Loath to rush anything, Mark Currier asked girlfriend Sue Russell if she would marry him in 30 years.
Sue said yes, concurring with Mark’s suggestion that “you can figure out if you can get along within that amount of time.”
That was a few months more than 32 years ago.
Here recently Mark, who’s 63 and a retired stationary engineer, heard the Sonoma County Fair is inviting couples to sign up to marry or renew their vows on the midway’s Century Wheel at 3 p.m. Friday.
Mark asked Sue, 57 and a Molsberry Market employee, if she’s up to marrying him on the ride. She is.
State Sen. Mike McGuire will officiate. If you wish to marry or renew your vows, shoot an email, ASAP, to firstname.lastname@example.org.
IT’S A BOOK FAIR! For the first time, attractions at the county fair include a booth staffed by local authors.
Members of Redwood Writers are taking turns at the tables in the E.C. Kraft Building from 11 a.m. to 6 p.m. One book they’re all eager to share is their new anthology, “Sonoma: Stories of a Region and Its People.”
There’s good stuff: Fiction, nonfiction and poetry.
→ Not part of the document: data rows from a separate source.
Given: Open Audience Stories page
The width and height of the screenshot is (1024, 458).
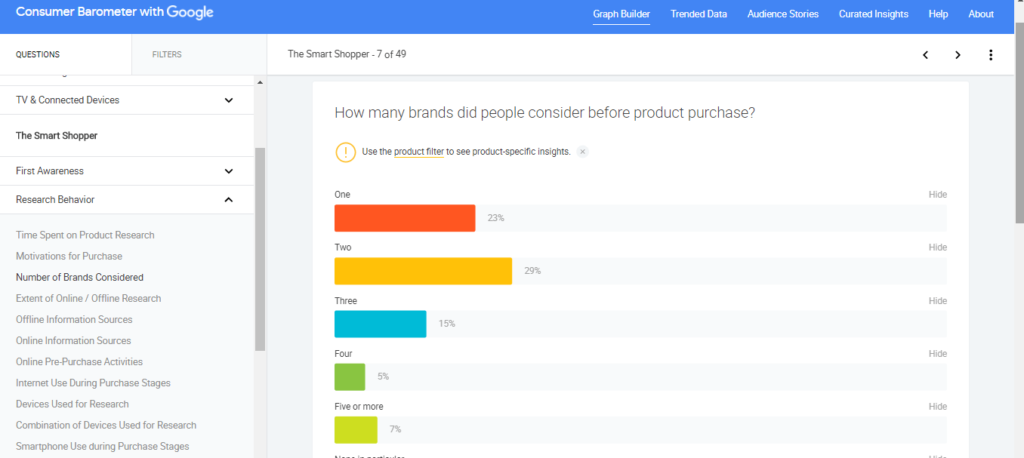Looking at the screenshot, I should pyautogui.click(x=782, y=14).
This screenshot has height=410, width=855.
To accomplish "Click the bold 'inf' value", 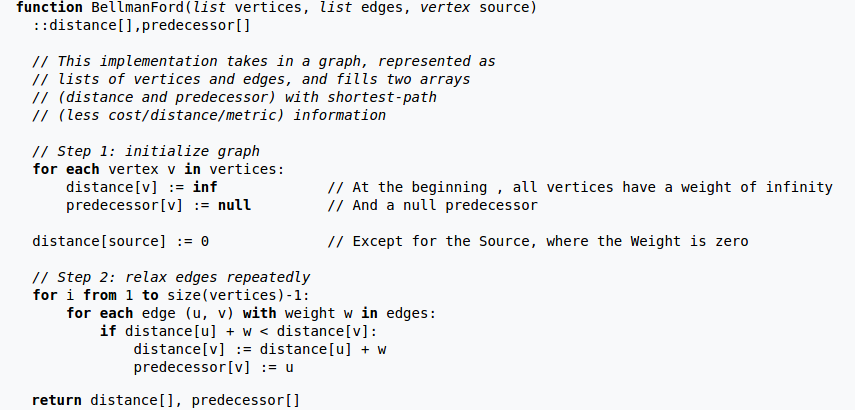I will pos(205,188).
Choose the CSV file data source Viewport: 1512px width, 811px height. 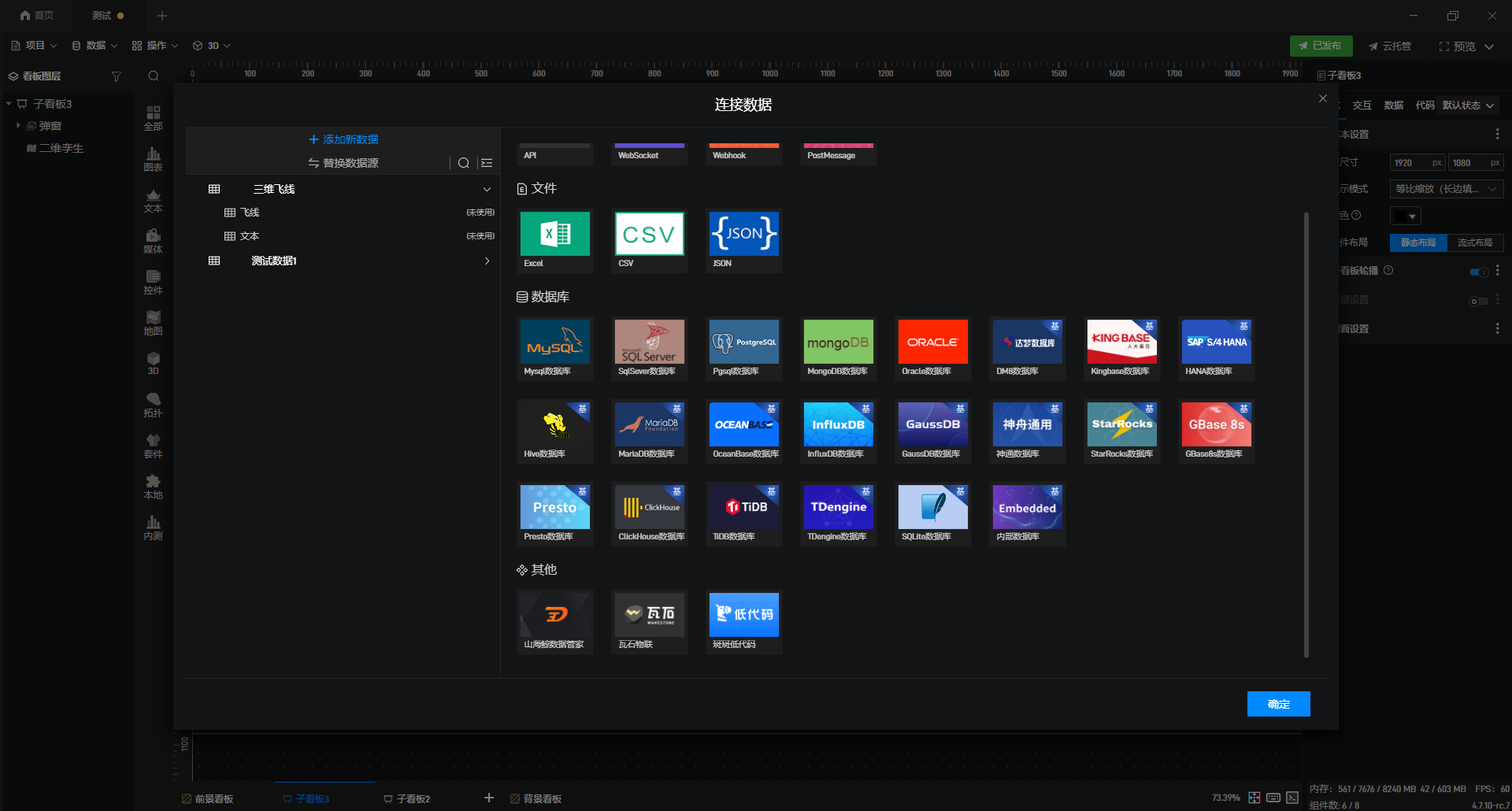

In “Confessions of a Prune Picker,” daughter of Healdsburg Linda Loveland Reid recalls taking to the orchards in 1955 to earn enough money to buy “that Pendleton skirt in the window of Rosenberg’s Department Store in Santa Rosa.”
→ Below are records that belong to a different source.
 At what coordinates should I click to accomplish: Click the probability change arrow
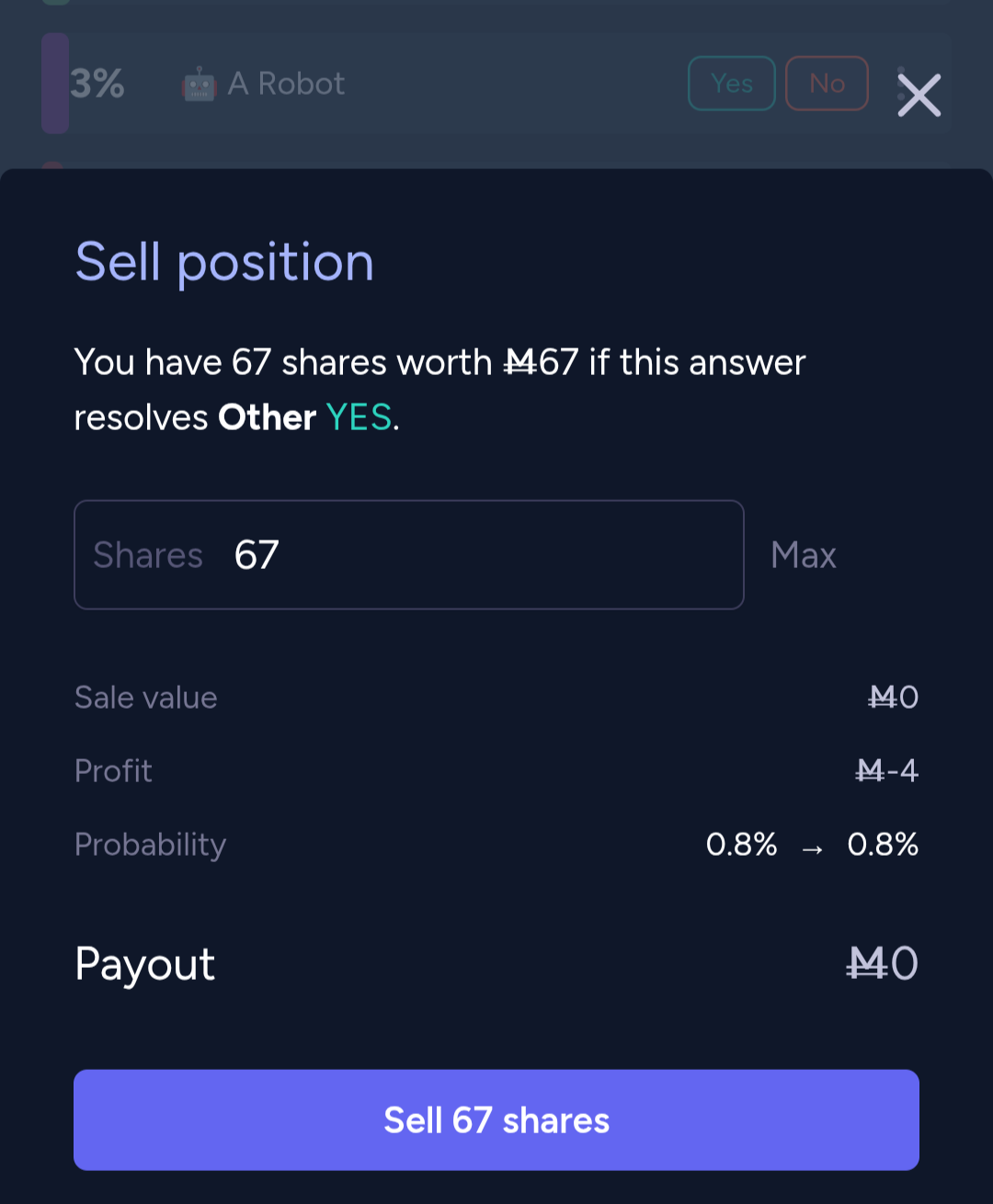[812, 847]
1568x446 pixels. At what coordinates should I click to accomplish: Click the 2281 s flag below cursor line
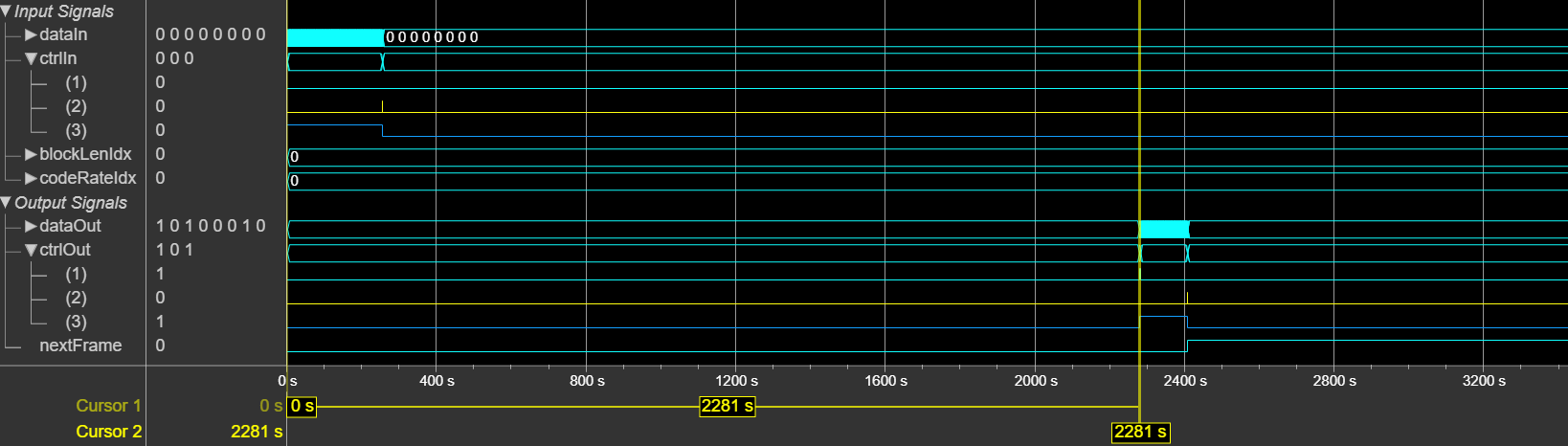tap(1140, 432)
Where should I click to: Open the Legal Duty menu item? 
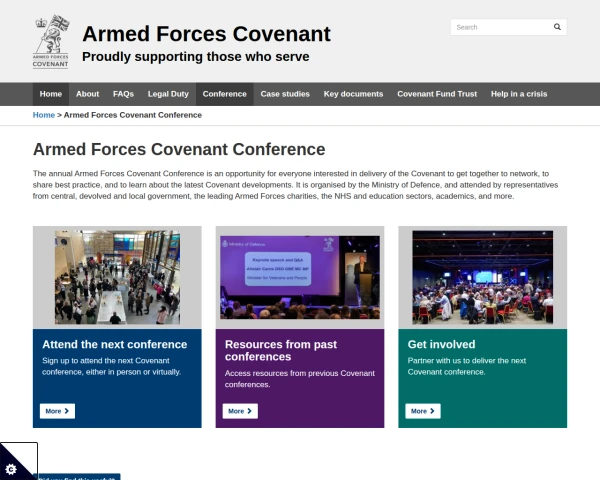click(168, 94)

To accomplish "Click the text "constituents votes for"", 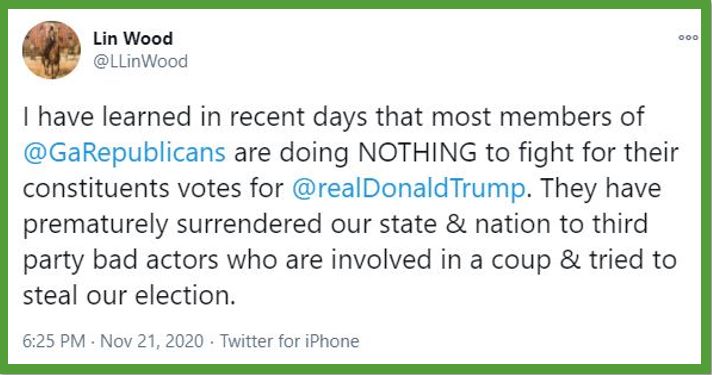I will pyautogui.click(x=153, y=188).
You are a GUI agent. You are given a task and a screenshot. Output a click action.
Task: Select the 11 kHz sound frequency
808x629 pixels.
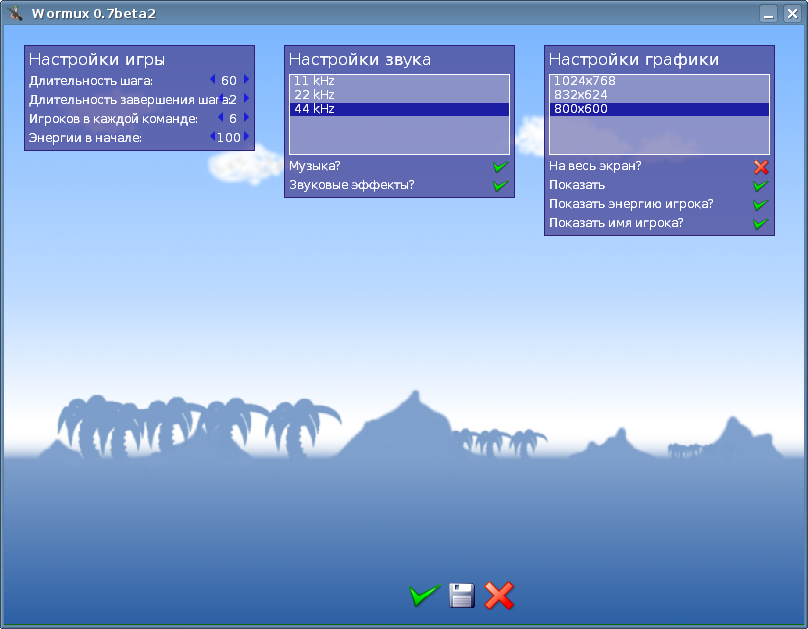pyautogui.click(x=398, y=81)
After a hot morning of picking prunes, Reid writes, the kids would dart to the Russian River and jump, expertly, off the Memorial Beach dam.
“It was a trick you had to know, or else you could drown. A girl did one day and we all stood on the beach shaking while they untangled her hair from a pylon and pulled her out. Did we stop playing on the dam? No. We were kids.”
EVER SINCE 1974, when “Pasta King” Art Ibleto opened his Spaghetti Palace at the fair, his diners’ top choice has been the half-and-half, a split order of pasta with pesto sauce and pasta with marinara.
Forty-three years after he started, Art wondered if people might go for something new: polenta with both marinara and pesto.
Seems they do.
HOW MUCH MONEY do you suppose the Mendocino County people paid to 4-H and FFA kids in the junior livestock auction at the just-concluded Redwood Empire Fair in Ukiah?
It was $792,978.78, an awesome sum for a rural county of less than 90,000 people.
HORSES ARE HUGE to Sonoma County, always have been.
If you love horses and/or good historical stories, you might care to know about a free conversation Tuesday, Aug. 15, in Santa Rosa.
Three experts on equine contributions to Sonoma County’s economy and culture will speak at the Saturday Afternoon Club. The doors open at 5:30 p.m. and the presentation starts at 6.
On the panel are Wanda Smith, author of “Horses of the Wine Country,” horse trainer Ted Draper and Ginger DeGrange, whose family has long operated Cloverleaf Ranch. I get to moderate.